Diversification also meant getting into the public works arena, which, he notes, many people don't realize takes a different skill set from home-building. Private developers typically work with contractors they feel are qualified to construct their projects, while public works projects are open to any entity demonstrating it can do the work.
The multitude of regulatory agencies makes the public arena a special challenge to engineering ingenuity. Conflicts often arise among the various agencies, but each is bound to pursue its own goals. "Each regulatory agency has its own agenda," observes Bellecci. "As engineers, we have to figure out how to satisfy them all."

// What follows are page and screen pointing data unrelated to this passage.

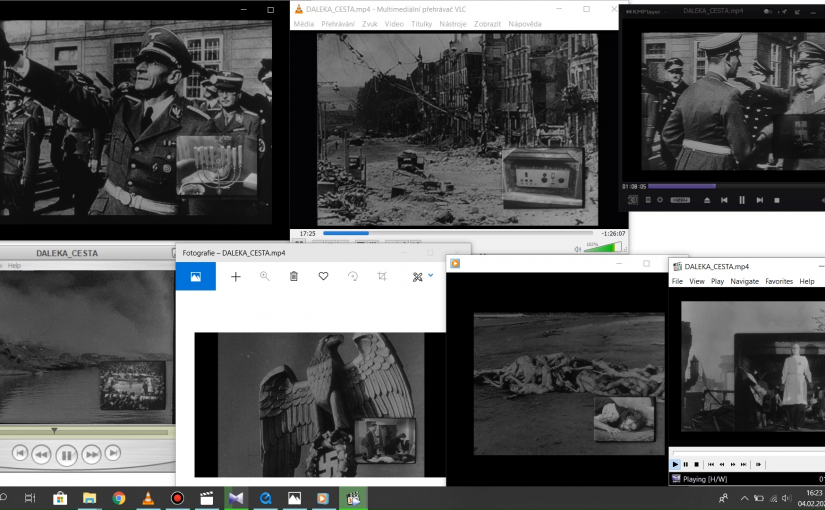The image size is (825, 510).
Task: Delete the image with the Photos trash icon
Action: [294, 276]
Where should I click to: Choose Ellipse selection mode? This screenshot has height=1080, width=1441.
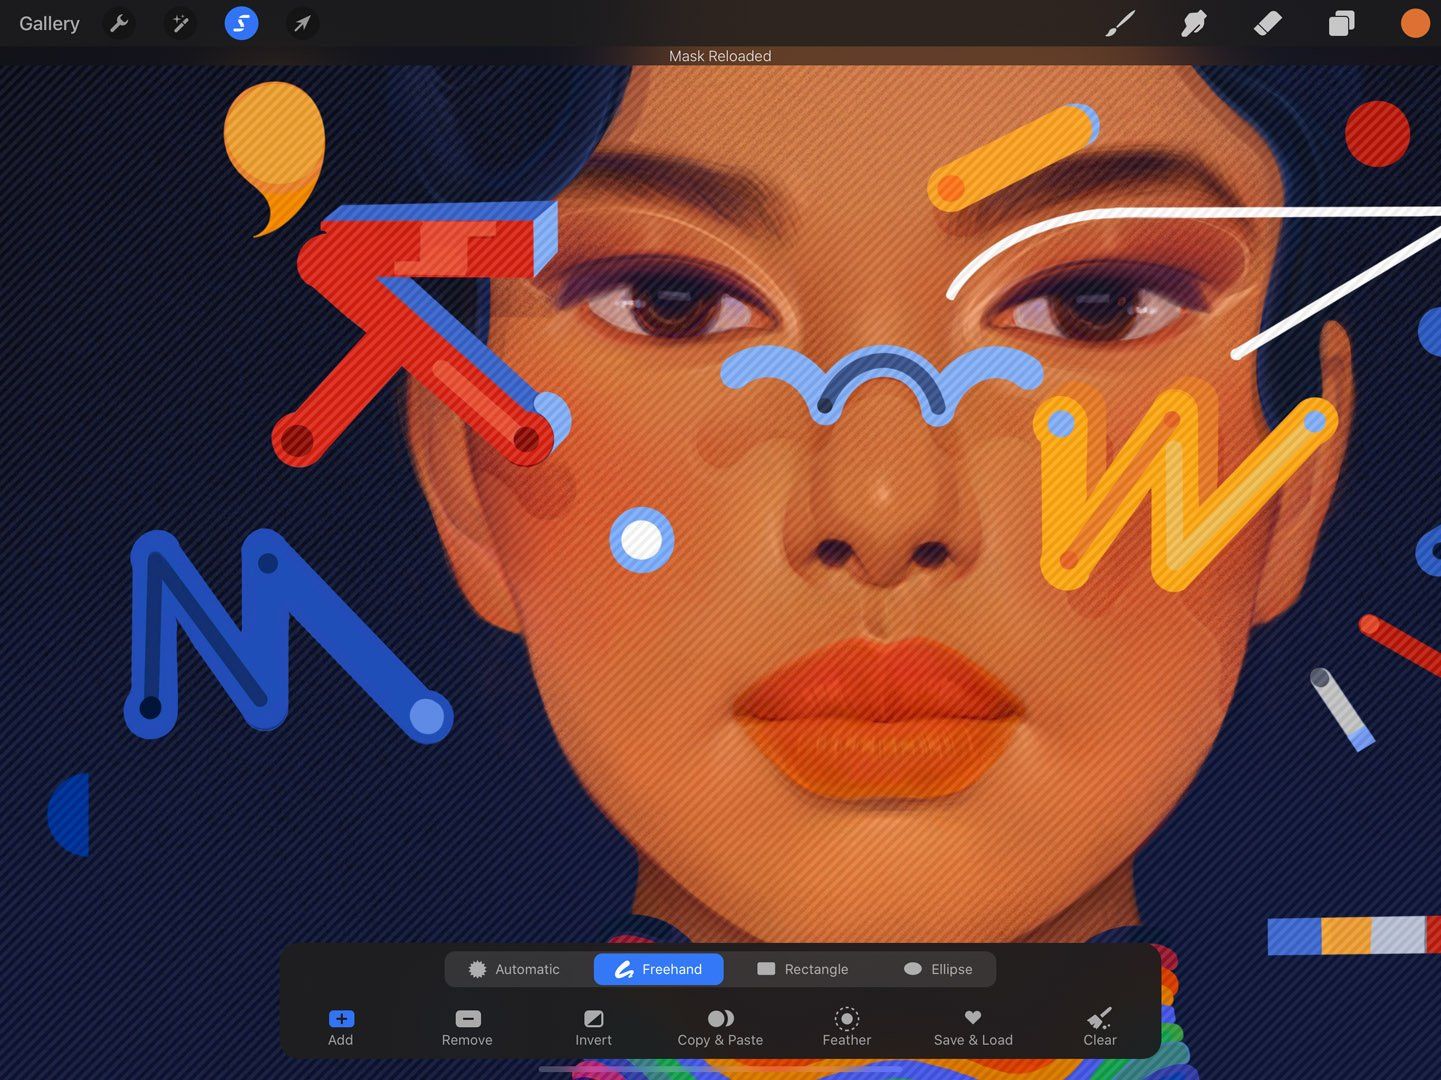coord(936,968)
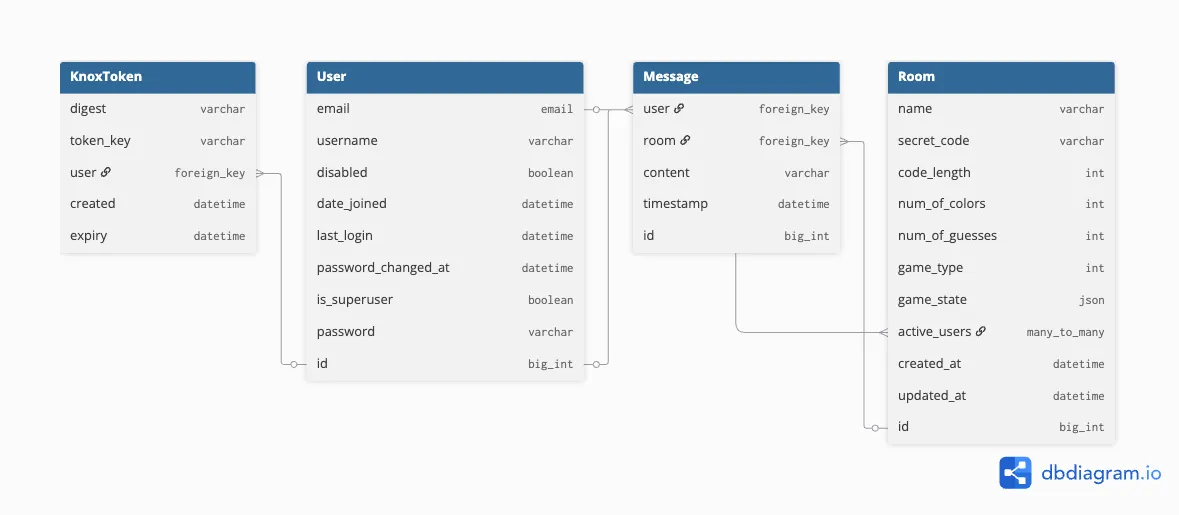Select the User table header

(x=445, y=77)
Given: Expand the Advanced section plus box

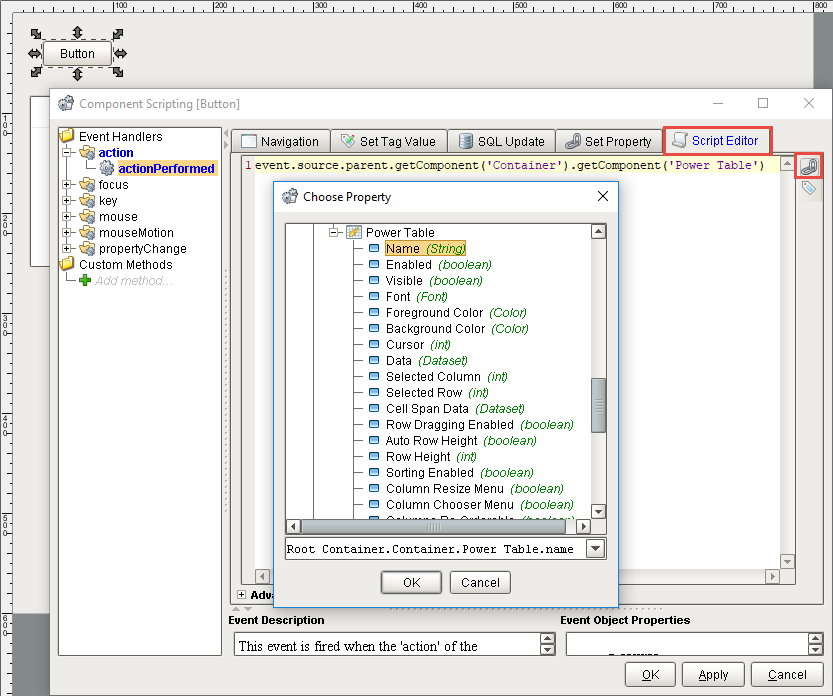Looking at the screenshot, I should coord(241,595).
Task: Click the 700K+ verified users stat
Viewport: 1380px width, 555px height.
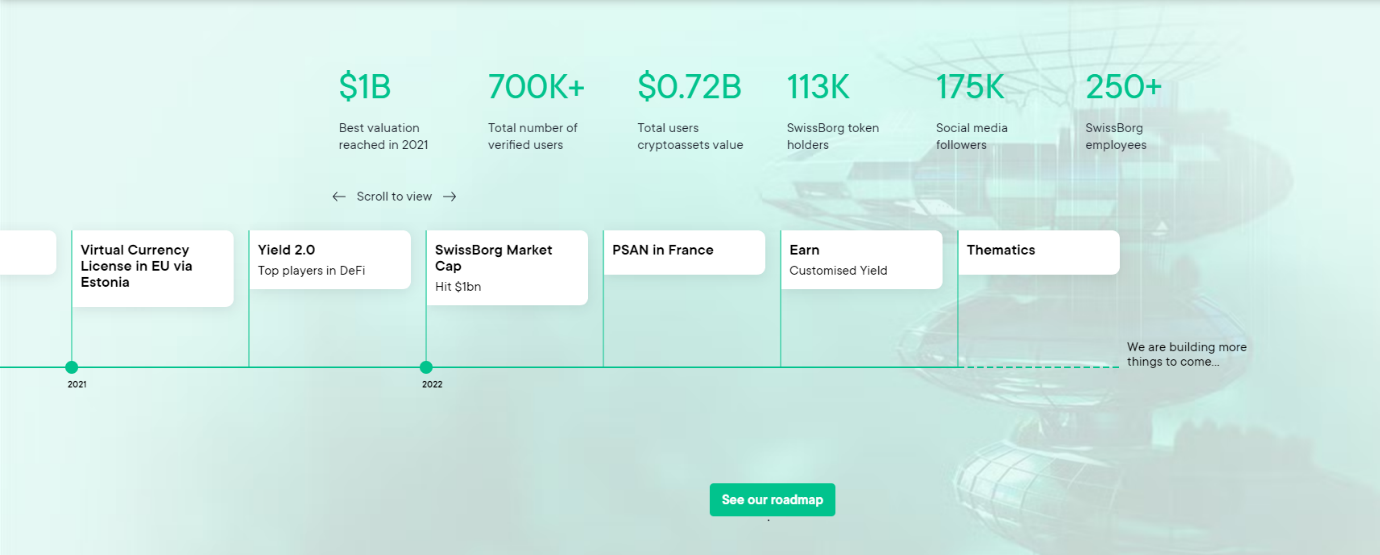Action: click(536, 88)
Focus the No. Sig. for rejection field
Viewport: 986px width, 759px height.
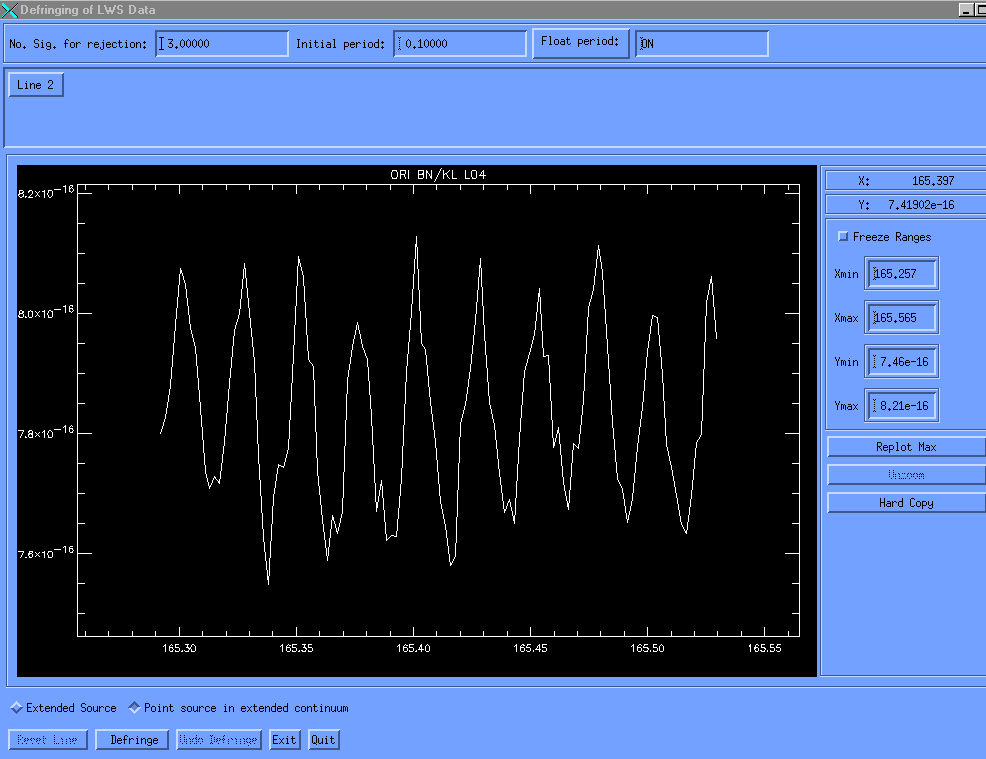tap(222, 44)
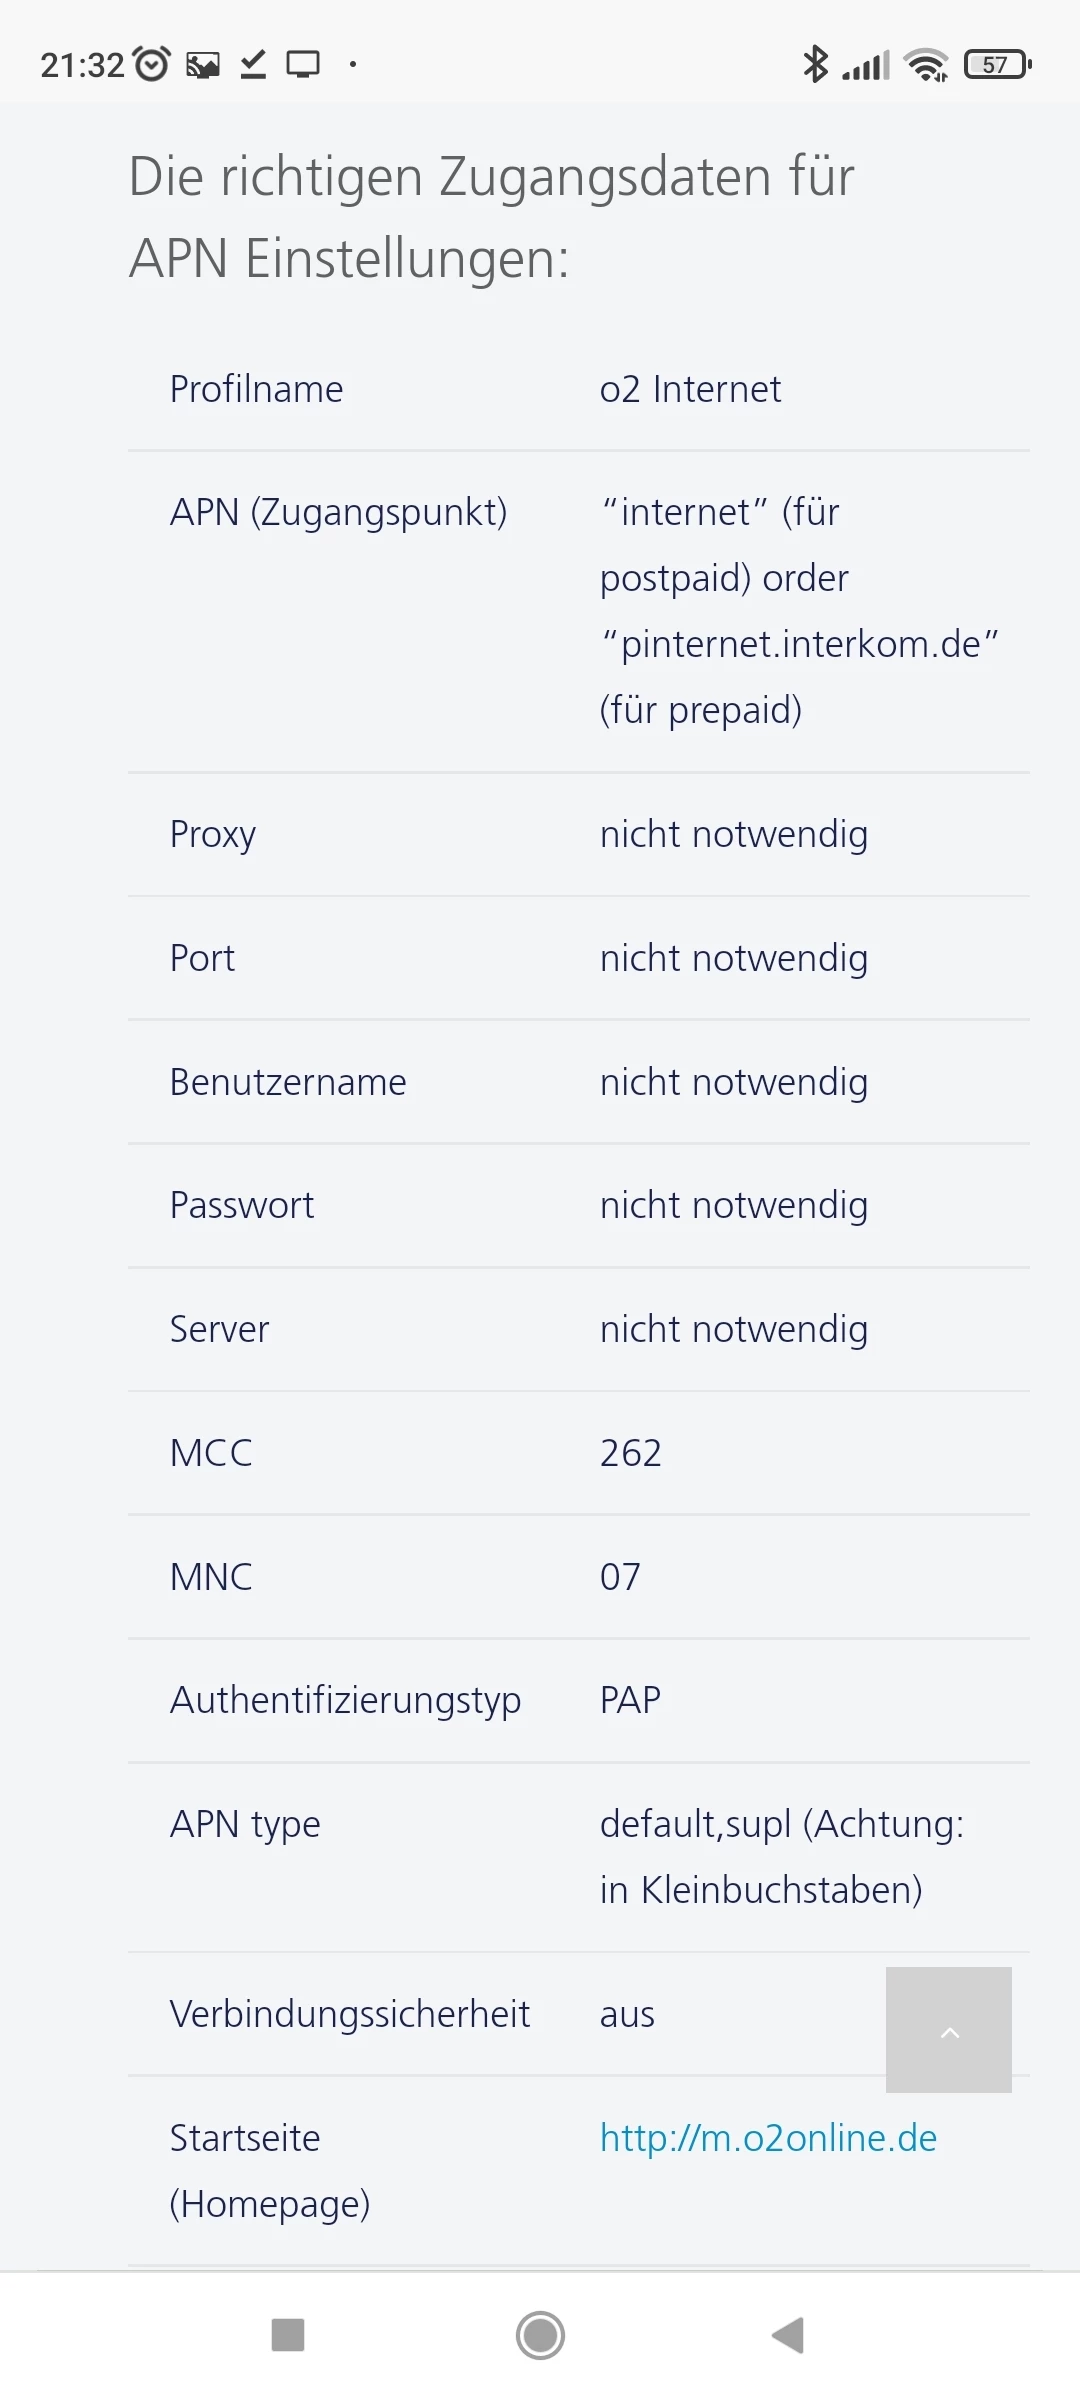Tap the 'APN Einstellungen' heading

coord(349,258)
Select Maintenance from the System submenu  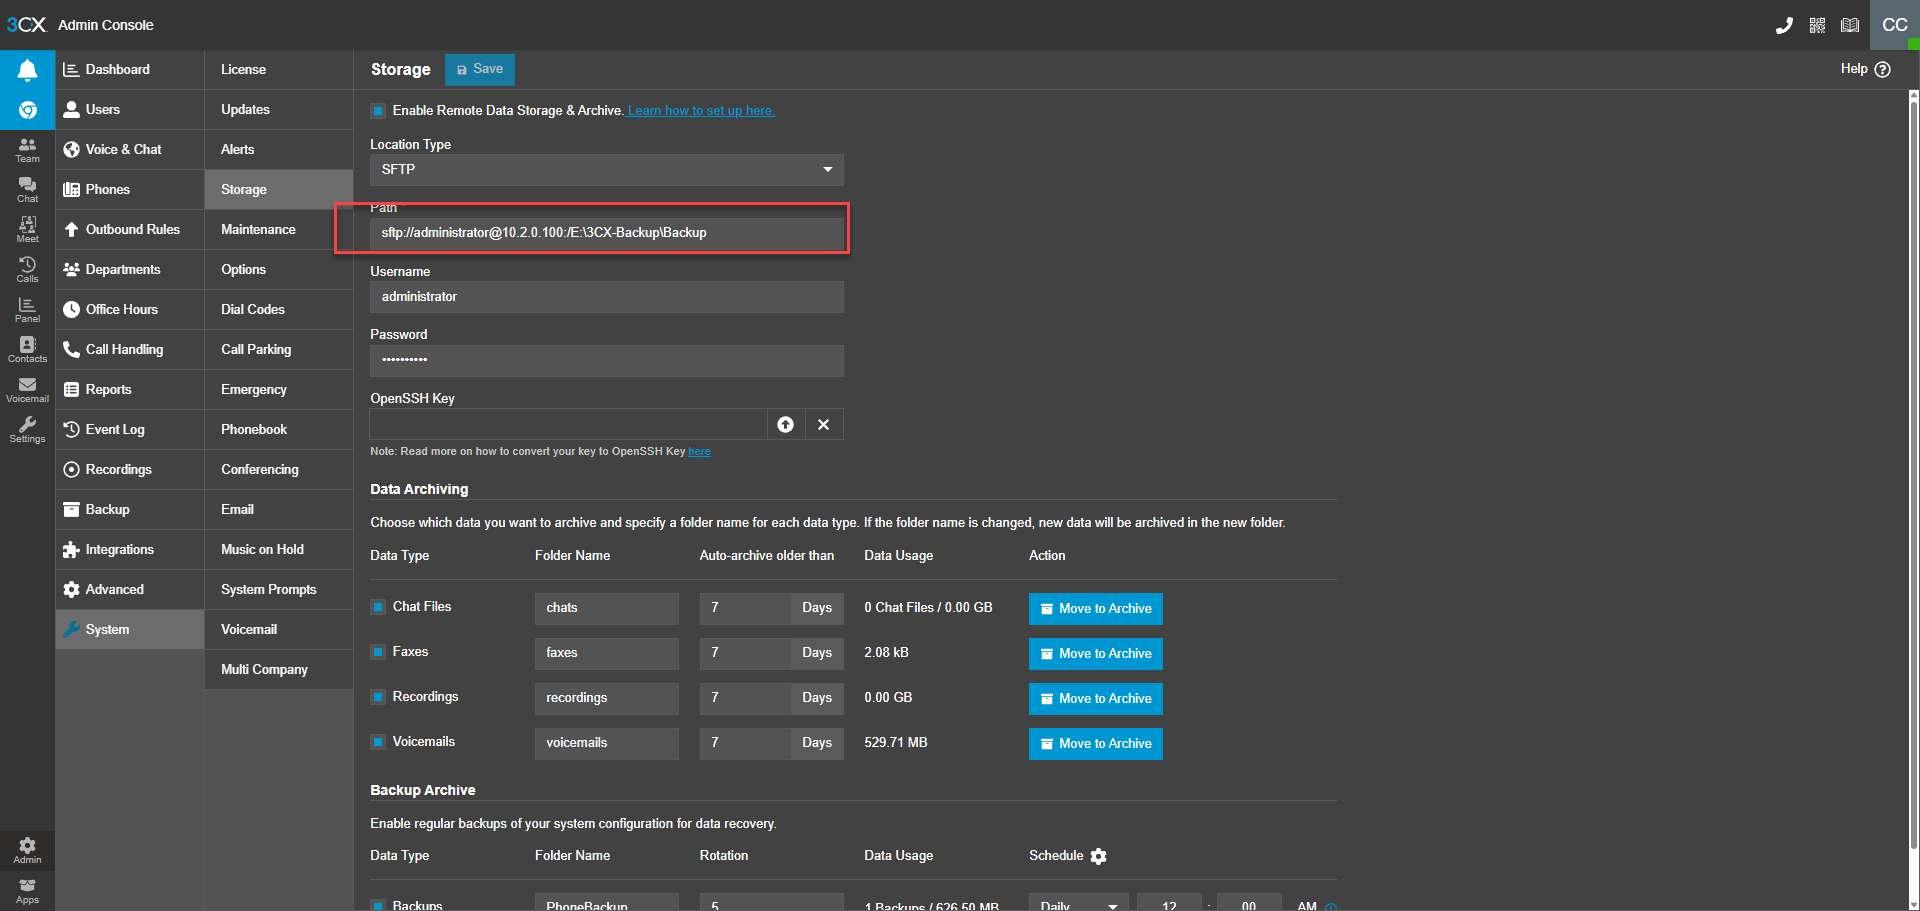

The ability to understand the real goal of the project is the key to that satisfaction, and in Bellecci's view it is also one of the firm's special strengths. "In the public area, engineers have to implement the solutions the scientists come up with," he explains. "We deal with a lot of different specialty engineering aspects-traffic, water supply, drainage, grading issues - which have a lot of specific requirements. Much of our job revolves around figuring out how to devise a solution that substantially resolves everyone's issues. To do that, we sit down with our clients and the regulatory entities to understand the real goal of their requirements, and then we design to that goal. Our answer may not follow precisely the stated approach to the goal, but we carry the ball across the goal line."
With the appropriate staff in place, Bellecci has been able to navigate his firm through the changing tides of the past decade. Its headquarters in Concord has 19 employees. The Hacienda office, at 4695 Chabot Drive, which Leary opened in 1999, now boasts a staff of nine.
Bellecci's days are generally divided among three different activities: managing projects, marketing and proposing for new work, and managing the overall business, including finances. The firm is active in most of the Bay Area's nine counties, along with Sacramento and San Joaquin counties. UC Berkeley, UC Merced, the Alameda Housing Authority, and the San Jose Redevelopment Agency figure among current public works clients. "We do a lot of different types of projects, more than other firms of our size. I enjoy the diversity," Bellecci comments.
While home-building has slowed to a trickle - and will remain that way, he opines, "until home prices stabilize" - he sees good news in the proposals for public works projects as part of a second economic stimulus package. "If the projects aren't enormous, they won't take too long to get started, and people will be back at work, driving cars, buying boots and gloves, and so on. Then the cycle begins again," he says. But he is not willing to predict how long it will take. "There are still developers out there with large holdings," he remarks. "They haven't stopped work completely, but they have slowed the pace. At some point home-building will come back. It's just a question of whose crystal ball is clearest."
With the family heritage of resilience and his own foresight in pursuing diversification, Bellecci will undoubtedly continue to steer the firm on a steady course.